Irak: l'ambassade de Suède à Bagdad incendiée lors d'une manifestation
L'ambassade de Suède à Bagdad a été incendiée jeudi avant l'aube lors d'une manifestation organisée par des partisans du turbulent leader religieux Moqtada Sadr, a constaté un correspondant de l'AFP, avant un nouvel événement en Suède où un exemplaire du Coran doit être brûlé.
De la fumée s'élevait du bâtiment de l'ambassade de Suède a constaté le correspondant de l'AFP depuis le toit d'un bâtiment dans le quartier, où les forces anti-émeutes irakiennes étaient déployées en grand effectif tandis que des dizaines de manifestants étaient encore sur place.
Le personnel de l'ambassade est "en sécurité" a de son côté indiqué à l'AFP le ministère suédois des Affaires étrangères à Stockholm. "Nous sommes au courant de la situation.

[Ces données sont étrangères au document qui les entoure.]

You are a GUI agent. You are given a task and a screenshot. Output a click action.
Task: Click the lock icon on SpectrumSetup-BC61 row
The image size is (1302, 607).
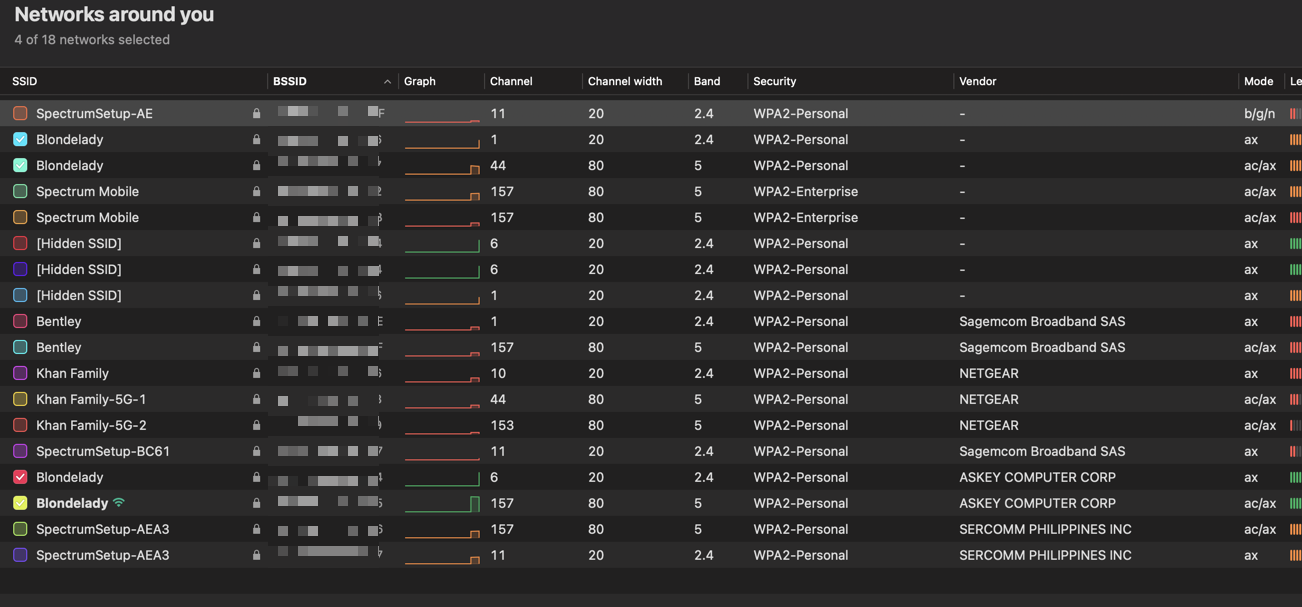click(x=257, y=451)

Le personnel de notre ambassade est en sécurité et le ministère est en contact régulier avec lui", a précisé dans un courriel le ministère.

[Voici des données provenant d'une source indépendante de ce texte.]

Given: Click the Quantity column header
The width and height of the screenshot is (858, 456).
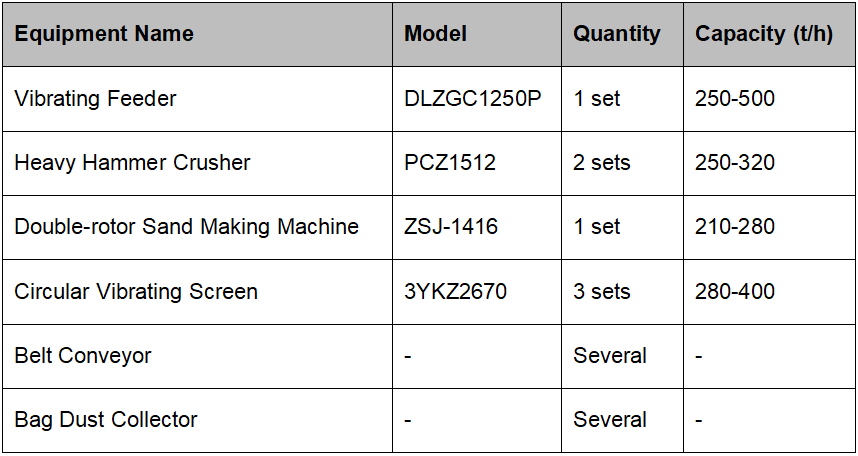Looking at the screenshot, I should coord(617,34).
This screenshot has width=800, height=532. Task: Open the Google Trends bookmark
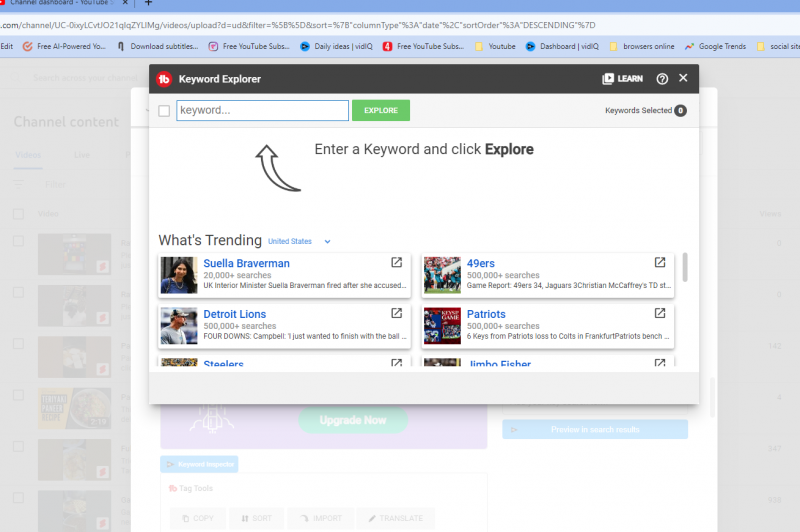[718, 46]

A Bagdad, plusieurs camions de la défense civile étaient sur le site pour éteindre l'incendie, a constaté un photographe de l'AFP. Des escarmouches ont également opposé les forces de sécurité irakiennes aux manifestants, qui ont lancé des pierres sur la police pour tenter de pénétrer sur le site de l'ambassade une nouvelle fois, a-t-il indiqué.
Jeudi dans la nuit certains manifestants aux abords de l'ambassade brandissaient des exemplaires du Coran, d'autres des portraits de Mohamed al-Sadr, influent clerc religieux chiite et père de Moqtada Sadr, a constaté un correspondant de l'AFP.
L'assaut de l'ambassade à Bagdad intervient au moment où la police suédoise a autorisé un mini-rassemblement jeudi à Stockholm: l'organisateur, un Irakien réfugié en Suède du nom de Salwan Momika, prévoit de brûler un exemplaire du Coran ainsi que le drapeau irakien devant l'ambassade d'Irak.
"Nous sommes mobilisés aujourd'hui pour dénoncer le fait de brûler le Coran, qui n'est que amour et foi", a indiqué à l'AFP le manifestant Hassan Ahmed. "Nous exigeons du gouvernement suédois et du gouvernement irakien que cesse ce type d'initiative", a-t-il martelé.
- "Enquête urgente" -
"Nous n'avons pas attendu le matin, nous avons pénétré à l'aube, on a incendié l'ambassade de Suède", a indiqué un autre jeune manifestant, avant de scander "Moqtada Moqtada Moqtada" du nom d'un influent dirigeant religieux.
S'exprimant sous couvert de l'anonymat, le manifestant a indiqué que "les enfants du courant sadriste" avaient agi après l'autorisation donnée une nouvelle fois à Salwan Momika "de manifester pour brûler le coran" en Suède.
Le ministère irakien des Affaires étrangères a condamné jeudi "dans les termes les plus durs" l'incendie de l'ambassade de Suède à Bagdad, réclamant aux forces de sécurité l'ouverture d'une "enquête urgente", selon un communiqué.
"Le gouvernement irakien a chargé les services de sécurité compétents de mener une enquête urgente et de prendre toutes les mesures nécessaires pour mettre au jour les circonstances de l'incident et en identifier les auteurs pour leur faire rendre des comptes conformément à la loi", selon le communiqué.
Salwan Momika, un Irakien réfugié en Suède et organisateur de l'évènement prévu jeudi selon un média suédois, avait déjà brûlé le 28 juin quelques pages d'un exemplaire du Coran devant la plus grande mosquée de Stockholm pendant la journée de l'Aïd al-Adha, une fête célébrée par les musulmans à travers le monde.
Ce premier incident avait poussé les partisans du leader religieux et politicien Moqtada Sadr à prendre d'assaut l'ambassade de Suède à Bagdad le 29 juin. Ils y étaient entrés et y étaient restés environ un quart d'heure avant d'en ressortir.
A l'époque, le geste de Salwan Momika à Stockholm avait provoqué une volée de condamnations internationales.
Ce type d'actes a déjà eu lieu en Suède ou dans d'autres pays d'Europe, parfois à l'initiative de mouvements d'extrême droite. Ils ont entraîné dans le passé des manifestations et des tensions diplomatiques.
Moqtada Sadr, influent leader religieux et trublion de la politique irakienne, a plusieurs fois démontré sa capacité à mobiliser dans les rues irakiennes des milliers de manifestants. A l'été 2022, ses partisans avaient ainsi envahi le parlement à Bagdad et installé un sit-in de plusieurs semaines. Leur leader était alors en plein bras-de-fer avec le camp politique adverse sur la nomination d'un premier ministre.